## Exercise directions
Every line of the material must be copied exactly, from the first to the last.

## Records shown
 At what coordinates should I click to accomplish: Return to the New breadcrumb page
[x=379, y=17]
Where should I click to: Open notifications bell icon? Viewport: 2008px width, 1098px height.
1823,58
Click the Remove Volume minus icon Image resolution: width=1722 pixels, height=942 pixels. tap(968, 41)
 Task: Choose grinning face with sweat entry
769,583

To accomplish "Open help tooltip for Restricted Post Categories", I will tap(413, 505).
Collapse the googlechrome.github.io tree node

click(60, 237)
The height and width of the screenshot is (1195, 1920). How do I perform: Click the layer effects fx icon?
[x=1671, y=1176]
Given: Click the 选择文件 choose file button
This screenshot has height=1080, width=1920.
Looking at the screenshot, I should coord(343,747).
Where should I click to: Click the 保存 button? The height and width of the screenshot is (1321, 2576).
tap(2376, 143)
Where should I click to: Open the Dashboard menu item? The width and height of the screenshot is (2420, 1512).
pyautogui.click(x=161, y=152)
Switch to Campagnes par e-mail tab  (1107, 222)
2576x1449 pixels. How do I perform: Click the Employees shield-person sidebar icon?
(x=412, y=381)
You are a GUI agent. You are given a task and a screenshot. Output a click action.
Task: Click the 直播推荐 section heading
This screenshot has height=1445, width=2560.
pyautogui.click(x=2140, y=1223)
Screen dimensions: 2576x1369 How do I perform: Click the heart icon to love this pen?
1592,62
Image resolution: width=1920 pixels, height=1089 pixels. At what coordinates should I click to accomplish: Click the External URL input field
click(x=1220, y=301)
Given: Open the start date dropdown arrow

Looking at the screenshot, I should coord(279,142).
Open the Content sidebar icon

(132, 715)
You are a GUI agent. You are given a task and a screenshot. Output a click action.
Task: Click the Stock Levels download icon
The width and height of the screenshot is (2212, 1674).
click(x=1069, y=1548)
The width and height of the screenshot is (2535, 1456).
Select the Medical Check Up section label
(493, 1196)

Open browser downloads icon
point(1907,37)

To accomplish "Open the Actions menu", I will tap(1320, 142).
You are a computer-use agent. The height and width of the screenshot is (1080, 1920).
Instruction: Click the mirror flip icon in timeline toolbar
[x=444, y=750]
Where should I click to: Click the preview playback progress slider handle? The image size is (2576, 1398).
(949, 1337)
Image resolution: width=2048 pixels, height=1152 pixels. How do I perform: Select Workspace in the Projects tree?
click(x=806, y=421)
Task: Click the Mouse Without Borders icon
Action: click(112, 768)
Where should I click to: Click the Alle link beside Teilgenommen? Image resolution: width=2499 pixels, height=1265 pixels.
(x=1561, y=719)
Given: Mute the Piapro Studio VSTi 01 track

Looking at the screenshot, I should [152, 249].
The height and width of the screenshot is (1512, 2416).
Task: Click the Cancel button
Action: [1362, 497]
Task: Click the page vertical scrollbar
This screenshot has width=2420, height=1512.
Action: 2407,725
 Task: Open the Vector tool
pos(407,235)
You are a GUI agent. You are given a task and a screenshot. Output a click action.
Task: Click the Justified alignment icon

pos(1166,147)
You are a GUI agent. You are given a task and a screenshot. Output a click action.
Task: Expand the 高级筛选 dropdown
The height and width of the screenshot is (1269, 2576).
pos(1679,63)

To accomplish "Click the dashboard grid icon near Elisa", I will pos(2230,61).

## Your response
 At what coordinates should I click to accomplish: Return to the New breadcrumb page
[x=379, y=17]
Where should I click to: Open notifications bell icon? Viewport: 2008px width, 1098px height.
1823,58
Click the Remove Volume minus icon Image resolution: width=1722 pixels, height=942 pixels. tap(968, 41)
 Task: Choose grinning face with sweat entry
769,583

To accomplish "Open help tooltip for Restricted Post Categories", I will tap(413, 505).
Collapse the googlechrome.github.io tree node

click(60, 237)
The height and width of the screenshot is (1195, 1920). How do I perform: Click the layer effects fx icon?
[x=1671, y=1176]
Given: Click the 选择文件 choose file button
This screenshot has height=1080, width=1920.
Looking at the screenshot, I should coord(343,747).
Where should I click to: Click the 保存 button? The height and width of the screenshot is (1321, 2576).
tap(2376, 143)
Where should I click to: Open the Dashboard menu item? The width and height of the screenshot is (2420, 1512).
pyautogui.click(x=161, y=152)
Switch to Campagnes par e-mail tab  (1107, 222)
2576x1449 pixels. How do I perform: Click the Employees shield-person sidebar icon?
(x=412, y=381)
You are a GUI agent. You are given a task and a screenshot. Output a click action.
Task: Click the 直播推荐 section heading
This screenshot has height=1445, width=2560.
pyautogui.click(x=2140, y=1223)
Screen dimensions: 2576x1369 How do I perform: Click the heart icon to love this pen?
1592,62
Image resolution: width=1920 pixels, height=1089 pixels. At what coordinates should I click to accomplish: Click the External URL input field
click(x=1220, y=301)
Given: Open the start date dropdown arrow

Looking at the screenshot, I should coord(279,142).
Open the Content sidebar icon

(132, 715)
You are a GUI agent. You are given a task and a screenshot. Output a click action.
Task: Click the Stock Levels download icon
The width and height of the screenshot is (2212, 1674).
click(x=1069, y=1548)
The width and height of the screenshot is (2535, 1456).
Select the Medical Check Up section label
(493, 1196)

Open browser downloads icon
point(1907,37)

To accomplish "Open the Actions menu", I will tap(1320, 142).
You are a computer-use agent. The height and width of the screenshot is (1080, 1920).
Instruction: Click the mirror flip icon in timeline toolbar
[x=444, y=750]
Where should I click to: Click the preview playback progress slider handle? The image size is (2576, 1398).
(949, 1337)
Image resolution: width=2048 pixels, height=1152 pixels. How do I perform: Select Workspace in the Projects tree?
click(x=806, y=421)
Task: Click the Mouse Without Borders icon
Action: click(112, 768)
Where should I click to: Click the Alle link beside Teilgenommen? Image resolution: width=2499 pixels, height=1265 pixels.
(x=1561, y=719)
Given: Mute the Piapro Studio VSTi 01 track

Looking at the screenshot, I should [152, 249].
The height and width of the screenshot is (1512, 2416).
Task: Click the Cancel button
Action: [1362, 497]
Task: Click the page vertical scrollbar
This screenshot has width=2420, height=1512.
Action: 2407,725
 Task: Open the Vector tool
pos(407,235)
You are a GUI agent. You are given a task and a screenshot. Output a click action.
Task: Click the Justified alignment icon

pos(1166,147)
You are a GUI agent. You are given a task and a screenshot. Output a click action.
Task: Expand the 高级筛选 dropdown
The height and width of the screenshot is (1269, 2576).
pos(1679,63)

To accomplish "Click the dashboard grid icon near Elisa", I will pos(2230,61).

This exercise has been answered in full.